Świąteczny stał się cud
Odzyskałam wiarę. Świąteczny stał się cud.
Przekładam teraz przez palce paciorki słów, które układają się w hymny. Myśli szybują po bezkresnym niebie, lecz jednocześnie pozostają tak blisko ziemi.
„Bywają też takie chwile, że pamiętam całe mnóstwo swoich żyć, a tylko nie umiem powiedzieć, które było prawdziwe”
Zwyczajna opowieść o przeciętnym chłopaku, któremu była pisana kariera sportowa, ale nie wyszła. A teraz ma trzydzieści lat, mieszka dwieście siedem kilometrów od rodzinnego domu (dwieście trzydzieści pięć jeśli jedzie się autostradą) i jest samotny (nie licząc marzeń o aptekarce z osiedlowej apteki). Centrum jego życia zajmuje dziadek. Dziwna postać, bo choć twardo stąpająca po ziemi, jakby z pogranicza jawy i snu.

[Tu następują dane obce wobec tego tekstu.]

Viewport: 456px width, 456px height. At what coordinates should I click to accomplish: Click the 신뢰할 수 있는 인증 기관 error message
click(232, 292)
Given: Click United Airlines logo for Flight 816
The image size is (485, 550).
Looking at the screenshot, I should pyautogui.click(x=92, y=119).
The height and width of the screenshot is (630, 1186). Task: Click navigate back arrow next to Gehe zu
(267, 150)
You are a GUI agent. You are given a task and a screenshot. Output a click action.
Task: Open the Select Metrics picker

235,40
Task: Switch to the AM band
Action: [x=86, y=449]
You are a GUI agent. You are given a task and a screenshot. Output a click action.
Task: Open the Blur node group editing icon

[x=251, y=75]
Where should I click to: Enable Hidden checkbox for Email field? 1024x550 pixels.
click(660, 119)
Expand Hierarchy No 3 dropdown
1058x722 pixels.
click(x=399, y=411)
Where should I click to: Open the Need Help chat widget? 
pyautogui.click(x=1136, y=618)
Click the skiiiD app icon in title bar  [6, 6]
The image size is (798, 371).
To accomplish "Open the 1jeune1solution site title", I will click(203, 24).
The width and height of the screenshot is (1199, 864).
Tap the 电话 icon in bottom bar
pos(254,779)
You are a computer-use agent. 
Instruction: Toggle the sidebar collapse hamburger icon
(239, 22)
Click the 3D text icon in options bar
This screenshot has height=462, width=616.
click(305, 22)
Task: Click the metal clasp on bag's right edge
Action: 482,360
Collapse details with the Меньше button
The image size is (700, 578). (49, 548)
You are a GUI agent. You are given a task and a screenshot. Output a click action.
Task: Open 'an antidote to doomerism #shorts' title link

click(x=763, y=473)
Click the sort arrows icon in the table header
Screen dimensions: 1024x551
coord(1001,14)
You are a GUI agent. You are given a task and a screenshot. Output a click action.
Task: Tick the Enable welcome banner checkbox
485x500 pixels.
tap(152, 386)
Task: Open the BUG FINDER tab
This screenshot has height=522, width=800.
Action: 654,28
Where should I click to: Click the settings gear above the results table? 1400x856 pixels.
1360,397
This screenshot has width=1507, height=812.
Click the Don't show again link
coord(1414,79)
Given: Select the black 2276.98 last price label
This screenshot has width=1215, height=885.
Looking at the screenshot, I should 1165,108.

Chylę czoła przed pańskim talentem panie Jakubie. „Saturnin” szumi mi w głowie.
„Jestem mistrzem Polski!”
Zgadzam się panie Małecki. Bo jest pan nie tylko świetnym rzemieślnikiem Słowa. Jest pan po prostu ARTYSTĄ. A takich na literackim firmamencie coraz mniej.
Odczuwam. Od pierwszego zdania. Od bujających się na wietrze fraz. Życiowe prawdy w wielu wymiarach. Przyjemność czytania. Poczucie więzi ze wspomnieniami. Niewypowiedziane obleczone w słowa.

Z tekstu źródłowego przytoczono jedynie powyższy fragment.